SQLite Forum

Filter one column for multiple values
Login

Filter one column for multiple values

(1) By Murtaza (murtazanw) on 2021-07-04 08:59:53 [link] [source]

I am very new to SQLite and still learning.

I have imported a csv file called 'CATALOGUE.csv' to a table called 'ctl' and running a query to filter the column 'partner_sku' for strings of certain pattern as below;

SELECT partner_sku FROM ctl WHERE partner_sku LIKE 'A1012%' OR partner_sku LIKE 'A207%' OR partner_sku LIKE 'KH108%';

For few number of criteria in this query is alright, but as number grows it looks mess to handle.

I read about WHERE with IN CLAUSE but don't know how to incorporate that here. Need your kind help.

(2) By Larry Brasfield (larrybr) on 2021-07-04 10:17:19 in reply to 1 [link] [source]

I am very new to SQLite and still learning.

That should be fun. I will presume you're new to SQL as well.

I have imported a csv file called 'CATALOGUE.csv' to a table called 'ctl' and running a query to filter the column 'partner_sku' for strings of certain pattern as below;

I almost cut that table source as not germane.

SELECT partner_sku FROM ctl WHERE partner_sku LIKE 'A1012%' OR partner_sku LIKE 'A207%' OR partner_sku LIKE 'KH108%'; For few number of criteria in this query is alright, but as number grows it looks mess to handle.

Your instincts are right on this. If that WHERE clause represents just a happenstance set of criteria, then a somewhat repetitive condition is harmless. But if those LIKE terms represent a set derived logically from other data, there should probably be another table (or more) so that you can express your selection as a join. (See https://sqlite.org/optoverview.html#joins .)

I also wonder if your "partner_sku" is not a composition. Seeing its values' leading letters makes me suspect they encode information that should occupy more than one column in a table. That refinement might reduce the need for extensive WHERE clauses. If this makes no sense yet, you probably should study "database normalization". It's a big subject, but important for serious database work. Even a short tutorial on it could benefit your schema design.

I read about WHERE with IN CLAUSE but don't know how to incorporate that here. Need your kind help.

If you truly need LIKE expressions, (after such normalization as you see fit to perform), they are not going to go into an IN clause in a simple way.

(3) By Murtaza (murtazanw) on 2021-07-04 12:28:01 in reply to 2 [link] [source]

Thank you so much LARRY BRASTFIELD for your quick reply, understanding of the matter and kind suggestions.
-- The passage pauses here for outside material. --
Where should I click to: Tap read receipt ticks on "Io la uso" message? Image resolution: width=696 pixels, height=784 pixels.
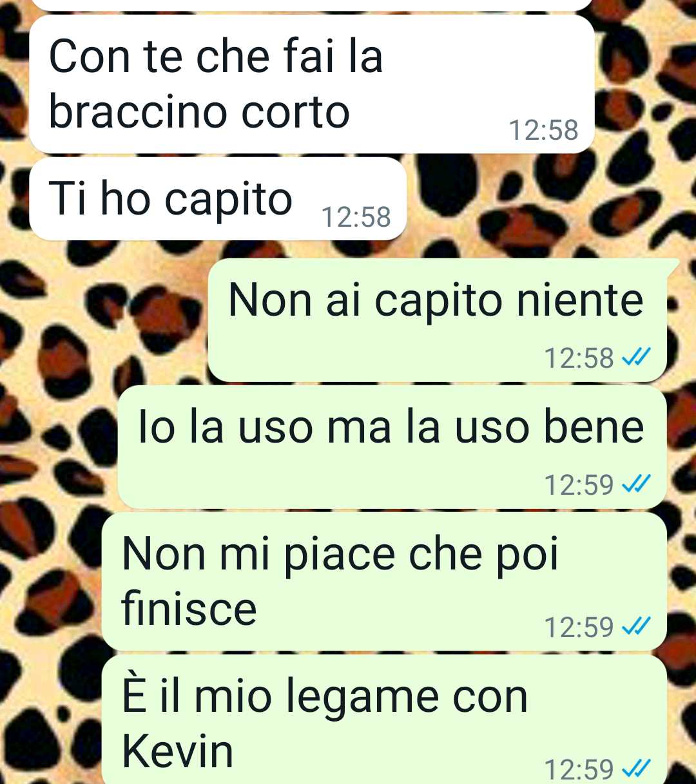click(636, 483)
I would definitely dive deep into JOIN commands as well as DATABASE NORMALIZATION to explore more about handling data efficiently.

As you pointed out the need of another table having set of criteria and then running a query with JOIN command, the partner_sku is basically a uniquie product id in this catalogue table and other columns are having some related information like price, barcode etc.

The first 3-4 letters of partner_sku are similar for a bunch of items because they are variants of same item which is the basis of my filtration say 'A1012'. Look below the few result of my query. I am trying here to pass the query with few letters of some items to get desired set of product_sku.

I believe the above make some sense.

+--------------+ | partner_sku | +--------------+ | A1012-20_BGN | | A1012-20_BLK | | A1012-20_BLU | | A1012-20_ROS | | A1012-20_PNK | | A1012-24_BGN | | A1012-24_BLU | | A1012-24_ROS | | A1012-24_PNK | | A1012-24_BLK | | A1012-28_BLU | | A1012-28_BGN | | A1012-28_PNK | | A1012-28_ROS | | A1012-28_BLK | | A1012-3_BGN | | A1012-3_BLU | | A1012-3_BLK | | A1012-3_ROS | | A1012-3_PNK | | A1012-32_ROS | | A1012-32_BLU | | A1012-32_BGN | | A1012-32_BLK | | A1012-32_PNK | | A1012-4_ROS | | A1012-4_BLK | | A1012-4_BLU | | A1012-4_PNK | | A1012-4_BGN |

(4) By Igor Tandetnik (itandetnik) on 2021-07-04 13:43:11 in reply to 3 [link] [source]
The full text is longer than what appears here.